-- Work to complete --
Rename "Store" to "Shop" in the material, starting with the line with "Where should I click to: Show" and going on through the line with "(x=1076, y=188)". Give only those lines, unchanged otherwise.

>> BEGIN Task data

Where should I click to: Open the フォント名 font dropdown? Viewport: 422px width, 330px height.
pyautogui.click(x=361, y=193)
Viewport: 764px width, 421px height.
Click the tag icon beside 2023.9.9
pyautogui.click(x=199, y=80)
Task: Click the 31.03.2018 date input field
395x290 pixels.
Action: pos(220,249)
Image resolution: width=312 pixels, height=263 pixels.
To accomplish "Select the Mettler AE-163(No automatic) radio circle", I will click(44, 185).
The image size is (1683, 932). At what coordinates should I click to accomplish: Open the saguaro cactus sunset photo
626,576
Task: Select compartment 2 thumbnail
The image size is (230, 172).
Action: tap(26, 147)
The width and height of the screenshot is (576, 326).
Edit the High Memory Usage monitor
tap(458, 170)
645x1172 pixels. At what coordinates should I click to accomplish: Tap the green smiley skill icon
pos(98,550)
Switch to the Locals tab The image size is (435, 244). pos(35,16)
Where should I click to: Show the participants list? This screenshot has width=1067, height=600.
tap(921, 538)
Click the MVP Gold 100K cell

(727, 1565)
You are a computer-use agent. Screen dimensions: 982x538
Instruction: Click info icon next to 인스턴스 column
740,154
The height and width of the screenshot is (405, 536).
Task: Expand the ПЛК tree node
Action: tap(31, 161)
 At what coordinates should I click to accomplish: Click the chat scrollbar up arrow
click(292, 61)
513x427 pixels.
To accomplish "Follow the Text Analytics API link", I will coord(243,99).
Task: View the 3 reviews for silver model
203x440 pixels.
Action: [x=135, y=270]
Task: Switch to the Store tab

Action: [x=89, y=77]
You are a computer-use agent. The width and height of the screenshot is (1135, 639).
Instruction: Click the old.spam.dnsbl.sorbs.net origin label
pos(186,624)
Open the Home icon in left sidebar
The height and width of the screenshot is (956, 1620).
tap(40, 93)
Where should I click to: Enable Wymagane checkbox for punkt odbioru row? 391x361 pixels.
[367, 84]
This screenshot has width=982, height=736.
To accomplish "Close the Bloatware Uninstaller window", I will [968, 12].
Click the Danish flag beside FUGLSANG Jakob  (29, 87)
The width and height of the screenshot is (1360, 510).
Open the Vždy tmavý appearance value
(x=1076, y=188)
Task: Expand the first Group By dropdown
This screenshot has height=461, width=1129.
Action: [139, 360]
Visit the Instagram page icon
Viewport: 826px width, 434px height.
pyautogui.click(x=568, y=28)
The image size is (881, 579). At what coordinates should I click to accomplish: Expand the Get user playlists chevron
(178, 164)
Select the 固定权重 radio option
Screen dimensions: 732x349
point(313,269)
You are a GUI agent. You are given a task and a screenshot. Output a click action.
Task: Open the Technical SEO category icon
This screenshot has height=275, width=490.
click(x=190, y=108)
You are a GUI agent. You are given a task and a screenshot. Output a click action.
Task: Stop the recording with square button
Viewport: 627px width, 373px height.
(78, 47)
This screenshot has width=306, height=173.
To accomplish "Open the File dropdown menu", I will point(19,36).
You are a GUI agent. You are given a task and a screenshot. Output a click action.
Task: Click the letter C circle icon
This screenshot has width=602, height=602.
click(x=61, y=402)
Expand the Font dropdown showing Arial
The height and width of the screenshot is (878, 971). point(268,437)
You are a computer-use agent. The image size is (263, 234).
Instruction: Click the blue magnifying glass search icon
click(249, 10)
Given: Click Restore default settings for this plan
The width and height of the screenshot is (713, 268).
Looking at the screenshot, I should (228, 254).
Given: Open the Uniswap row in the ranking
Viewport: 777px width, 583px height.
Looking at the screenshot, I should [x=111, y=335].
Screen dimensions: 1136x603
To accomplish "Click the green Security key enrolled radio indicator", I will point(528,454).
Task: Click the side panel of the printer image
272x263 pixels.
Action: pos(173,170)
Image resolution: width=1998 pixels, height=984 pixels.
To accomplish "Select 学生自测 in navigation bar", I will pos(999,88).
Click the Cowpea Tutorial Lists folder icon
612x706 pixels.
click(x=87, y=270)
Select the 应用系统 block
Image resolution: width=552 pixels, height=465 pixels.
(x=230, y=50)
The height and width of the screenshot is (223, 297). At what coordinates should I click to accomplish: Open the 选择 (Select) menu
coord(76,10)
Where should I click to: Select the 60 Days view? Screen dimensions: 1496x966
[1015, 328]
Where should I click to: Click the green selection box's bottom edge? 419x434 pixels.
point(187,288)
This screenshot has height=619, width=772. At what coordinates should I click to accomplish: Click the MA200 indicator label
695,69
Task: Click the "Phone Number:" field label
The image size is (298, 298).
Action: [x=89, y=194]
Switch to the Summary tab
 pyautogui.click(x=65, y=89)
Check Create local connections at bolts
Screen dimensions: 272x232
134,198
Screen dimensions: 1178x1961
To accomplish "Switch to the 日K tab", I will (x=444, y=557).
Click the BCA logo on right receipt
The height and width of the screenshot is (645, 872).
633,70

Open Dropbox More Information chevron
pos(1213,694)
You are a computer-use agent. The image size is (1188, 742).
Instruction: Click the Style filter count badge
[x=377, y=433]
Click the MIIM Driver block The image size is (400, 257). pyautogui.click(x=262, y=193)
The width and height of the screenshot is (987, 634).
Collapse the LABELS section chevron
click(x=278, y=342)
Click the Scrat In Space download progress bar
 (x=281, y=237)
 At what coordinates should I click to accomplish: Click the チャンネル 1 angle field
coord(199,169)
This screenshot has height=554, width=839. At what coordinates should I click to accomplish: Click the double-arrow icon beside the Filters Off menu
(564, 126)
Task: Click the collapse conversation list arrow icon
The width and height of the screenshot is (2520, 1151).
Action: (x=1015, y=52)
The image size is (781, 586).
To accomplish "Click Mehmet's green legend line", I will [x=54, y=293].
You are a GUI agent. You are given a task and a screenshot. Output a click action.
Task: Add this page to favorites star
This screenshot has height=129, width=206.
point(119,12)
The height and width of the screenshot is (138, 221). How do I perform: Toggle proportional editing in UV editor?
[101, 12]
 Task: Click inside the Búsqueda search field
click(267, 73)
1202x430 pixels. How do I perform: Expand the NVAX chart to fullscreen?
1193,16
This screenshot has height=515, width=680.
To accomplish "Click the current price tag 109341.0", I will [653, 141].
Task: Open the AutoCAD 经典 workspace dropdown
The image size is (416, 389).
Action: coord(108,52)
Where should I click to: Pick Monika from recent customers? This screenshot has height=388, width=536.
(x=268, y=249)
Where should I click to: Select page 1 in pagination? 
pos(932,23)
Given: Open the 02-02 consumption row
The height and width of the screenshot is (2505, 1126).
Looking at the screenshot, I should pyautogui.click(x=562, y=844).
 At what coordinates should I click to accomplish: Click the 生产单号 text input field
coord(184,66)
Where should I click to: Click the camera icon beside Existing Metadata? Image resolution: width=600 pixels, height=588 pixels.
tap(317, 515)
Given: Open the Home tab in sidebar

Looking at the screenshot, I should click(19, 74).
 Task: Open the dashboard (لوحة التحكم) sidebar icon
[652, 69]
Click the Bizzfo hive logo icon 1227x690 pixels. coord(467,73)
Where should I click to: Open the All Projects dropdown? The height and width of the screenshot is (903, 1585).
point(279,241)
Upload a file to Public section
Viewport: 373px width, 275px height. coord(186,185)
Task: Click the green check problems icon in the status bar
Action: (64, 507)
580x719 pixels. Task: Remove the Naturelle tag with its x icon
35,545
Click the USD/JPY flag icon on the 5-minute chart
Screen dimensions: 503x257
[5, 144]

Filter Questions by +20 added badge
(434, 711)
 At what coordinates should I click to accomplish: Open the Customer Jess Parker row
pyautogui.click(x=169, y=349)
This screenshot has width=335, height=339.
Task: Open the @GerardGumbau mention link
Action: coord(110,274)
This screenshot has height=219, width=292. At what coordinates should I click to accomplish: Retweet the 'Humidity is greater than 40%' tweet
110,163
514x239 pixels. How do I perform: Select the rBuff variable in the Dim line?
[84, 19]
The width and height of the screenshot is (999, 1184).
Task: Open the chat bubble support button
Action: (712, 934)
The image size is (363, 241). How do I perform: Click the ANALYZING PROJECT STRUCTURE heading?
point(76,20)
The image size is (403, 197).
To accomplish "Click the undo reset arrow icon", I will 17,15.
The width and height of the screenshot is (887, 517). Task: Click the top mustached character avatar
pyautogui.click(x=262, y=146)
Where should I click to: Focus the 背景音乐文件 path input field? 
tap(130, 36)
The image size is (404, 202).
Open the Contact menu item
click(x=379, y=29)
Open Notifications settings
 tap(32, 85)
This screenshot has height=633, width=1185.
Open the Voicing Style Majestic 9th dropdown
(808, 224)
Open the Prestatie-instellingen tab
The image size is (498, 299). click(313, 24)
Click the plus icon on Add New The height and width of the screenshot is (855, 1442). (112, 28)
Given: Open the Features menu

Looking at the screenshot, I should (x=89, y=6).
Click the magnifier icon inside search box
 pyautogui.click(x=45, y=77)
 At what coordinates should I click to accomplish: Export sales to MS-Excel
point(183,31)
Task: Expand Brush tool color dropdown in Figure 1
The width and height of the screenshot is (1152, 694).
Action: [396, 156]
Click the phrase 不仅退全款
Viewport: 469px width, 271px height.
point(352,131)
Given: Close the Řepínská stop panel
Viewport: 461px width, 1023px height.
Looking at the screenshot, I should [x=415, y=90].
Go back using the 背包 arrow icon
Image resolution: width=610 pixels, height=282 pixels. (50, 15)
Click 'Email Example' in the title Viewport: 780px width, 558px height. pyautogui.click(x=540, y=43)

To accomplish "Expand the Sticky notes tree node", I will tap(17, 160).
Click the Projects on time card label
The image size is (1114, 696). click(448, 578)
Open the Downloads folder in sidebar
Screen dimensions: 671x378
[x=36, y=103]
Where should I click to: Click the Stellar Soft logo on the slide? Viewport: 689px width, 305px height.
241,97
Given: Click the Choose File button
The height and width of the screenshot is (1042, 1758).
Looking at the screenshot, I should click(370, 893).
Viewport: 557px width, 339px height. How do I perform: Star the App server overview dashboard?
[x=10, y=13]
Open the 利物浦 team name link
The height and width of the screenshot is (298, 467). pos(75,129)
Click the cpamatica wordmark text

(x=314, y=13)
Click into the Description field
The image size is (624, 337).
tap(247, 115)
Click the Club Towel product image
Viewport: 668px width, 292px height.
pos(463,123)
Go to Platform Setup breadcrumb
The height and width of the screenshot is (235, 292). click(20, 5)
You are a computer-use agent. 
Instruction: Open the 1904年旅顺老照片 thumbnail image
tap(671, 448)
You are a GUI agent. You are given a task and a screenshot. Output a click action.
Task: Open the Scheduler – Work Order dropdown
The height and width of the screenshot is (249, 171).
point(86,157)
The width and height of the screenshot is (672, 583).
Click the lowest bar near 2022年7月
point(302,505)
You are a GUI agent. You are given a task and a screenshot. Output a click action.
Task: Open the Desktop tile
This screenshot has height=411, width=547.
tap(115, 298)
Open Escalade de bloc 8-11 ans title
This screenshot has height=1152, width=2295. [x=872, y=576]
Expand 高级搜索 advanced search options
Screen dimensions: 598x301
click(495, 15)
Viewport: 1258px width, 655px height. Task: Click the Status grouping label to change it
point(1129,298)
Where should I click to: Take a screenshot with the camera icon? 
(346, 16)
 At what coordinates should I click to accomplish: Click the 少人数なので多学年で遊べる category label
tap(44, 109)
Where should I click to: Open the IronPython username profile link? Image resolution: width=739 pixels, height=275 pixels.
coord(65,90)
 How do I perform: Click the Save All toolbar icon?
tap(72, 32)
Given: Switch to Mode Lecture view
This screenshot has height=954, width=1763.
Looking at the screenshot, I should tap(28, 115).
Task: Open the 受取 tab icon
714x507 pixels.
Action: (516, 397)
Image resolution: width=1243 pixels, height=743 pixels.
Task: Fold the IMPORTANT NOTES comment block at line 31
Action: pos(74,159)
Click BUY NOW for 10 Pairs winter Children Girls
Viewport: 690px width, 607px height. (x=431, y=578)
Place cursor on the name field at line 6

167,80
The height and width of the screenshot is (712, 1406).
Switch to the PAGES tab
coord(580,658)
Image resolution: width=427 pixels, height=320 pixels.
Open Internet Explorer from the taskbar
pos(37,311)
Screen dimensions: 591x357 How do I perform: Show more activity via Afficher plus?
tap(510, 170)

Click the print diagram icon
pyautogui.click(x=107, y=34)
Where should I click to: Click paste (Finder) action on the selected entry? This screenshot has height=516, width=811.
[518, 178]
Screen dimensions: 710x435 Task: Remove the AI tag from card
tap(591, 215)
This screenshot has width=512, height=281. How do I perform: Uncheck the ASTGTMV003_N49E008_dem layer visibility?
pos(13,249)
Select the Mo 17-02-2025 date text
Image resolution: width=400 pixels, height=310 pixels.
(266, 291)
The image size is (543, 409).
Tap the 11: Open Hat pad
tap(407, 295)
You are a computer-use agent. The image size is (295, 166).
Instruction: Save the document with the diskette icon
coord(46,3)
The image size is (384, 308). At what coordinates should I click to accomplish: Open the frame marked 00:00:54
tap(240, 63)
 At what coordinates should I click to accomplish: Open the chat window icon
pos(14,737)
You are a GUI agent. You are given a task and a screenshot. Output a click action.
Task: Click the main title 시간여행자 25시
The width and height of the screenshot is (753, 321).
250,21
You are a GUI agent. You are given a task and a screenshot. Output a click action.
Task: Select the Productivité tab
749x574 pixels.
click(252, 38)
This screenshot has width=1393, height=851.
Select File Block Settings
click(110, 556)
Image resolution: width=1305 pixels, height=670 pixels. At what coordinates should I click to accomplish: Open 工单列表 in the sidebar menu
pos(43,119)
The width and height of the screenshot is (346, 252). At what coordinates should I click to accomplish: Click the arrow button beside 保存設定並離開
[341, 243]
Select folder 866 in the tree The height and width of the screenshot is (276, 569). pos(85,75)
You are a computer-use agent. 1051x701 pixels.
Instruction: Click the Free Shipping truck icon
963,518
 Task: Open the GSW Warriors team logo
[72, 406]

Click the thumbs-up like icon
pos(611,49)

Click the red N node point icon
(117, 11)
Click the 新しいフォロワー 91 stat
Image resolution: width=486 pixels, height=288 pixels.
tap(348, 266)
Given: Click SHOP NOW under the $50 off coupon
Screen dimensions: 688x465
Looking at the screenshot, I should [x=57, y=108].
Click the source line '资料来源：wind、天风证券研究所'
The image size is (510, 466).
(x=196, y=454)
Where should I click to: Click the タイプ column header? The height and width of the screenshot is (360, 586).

>> END Task data

-- Worked answer --
Where should I click to: Show the participants list? This screenshot has width=1067, height=600.
tap(921, 538)
Click the MVP Gold 100K cell

(727, 1565)
You are a computer-use agent. Screen dimensions: 982x538
Instruction: Click info icon next to 인스턴스 column
740,154
The height and width of the screenshot is (405, 536).
Task: Expand the ПЛК tree node
Action: tap(31, 161)
 At what coordinates should I click to accomplish: Click the chat scrollbar up arrow
click(292, 61)
513x427 pixels.
To accomplish "Follow the Text Analytics API link", I will coord(243,99).
Task: View the 3 reviews for silver model
203x440 pixels.
Action: [x=135, y=270]
Task: Switch to the Shop tab

Action: [x=89, y=77]
You are a computer-use agent. The width and height of the screenshot is (1135, 639).
Instruction: Click the old.spam.dnsbl.sorbs.net origin label
pos(186,624)
Open the Home icon in left sidebar
The height and width of the screenshot is (956, 1620).
tap(40, 93)
Where should I click to: Enable Wymagane checkbox for punkt odbioru row? 391x361 pixels.
[367, 84]
This screenshot has width=982, height=736.
To accomplish "Close the Bloatware Uninstaller window", I will [968, 12].
Click the Danish flag beside FUGLSANG Jakob  (29, 87)
The width and height of the screenshot is (1360, 510).
Open the Vždy tmavý appearance value
(x=1076, y=188)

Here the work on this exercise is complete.